Turkish Day

Começaram as apresentações oficiais dos intercambistas na Bemar, escola onde trabalhamos, sobre suas respectivas nacionalidades. Porém a primeira apresentação foi sobre a própria Turquia.

Duas irmãs, alunas da escola se vestiram a caráter, uma de noiva (de vermelho) e outra, com um traje típico da região de Denizli. Elas mostraram informações sobre literatura, história, música, tradições, comida e muito mais. Chegaram a reproduzir os festejos de um casamento típico. Foi uma tarde inteira de novos sons, imagens e sabores.

Os turcos, apesar da pouca firmeza de seu papel e de sua posição na história do mundo, sentem muito orgulho da história e das relíquias que têm. Eu vi lágrimas correndo dos olhos de pessoas mais velhas que estavam presentes, até mesmo da mãe do boss, que os intercambistas costumam chamar de bruxa. Tadinha, ela tem coração!

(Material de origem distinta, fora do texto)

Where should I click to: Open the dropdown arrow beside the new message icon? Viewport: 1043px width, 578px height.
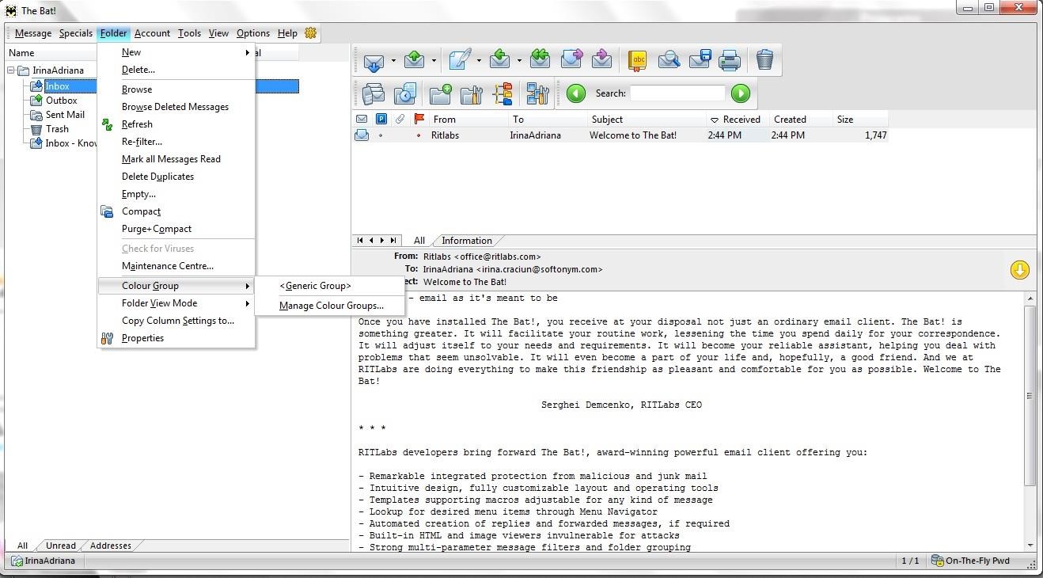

A Turquia tem uma história de transformação renovadora, que me fez aumentar a admiração pelo país e pelo povo, em especial, pelo benfeitor da nação, Ataturk. Entendi só depois desta apresentação o porquê de tanta veneração a este personagem. De fato, ele merece estar nas bandeiras, fachadas, posters, telas de proteção de laptops, paredes de escolas, universidades, órgãos do governos e até estabelecimentos comerciais.

Recebi "de presente" uma marca de henna na palma da mão, como é de costume para as mulheres amigas da noiva que querem casar. Dancei, na medida do possível, cantei na medida do impossível (é muito difícil) e guardei mais boas lembranças.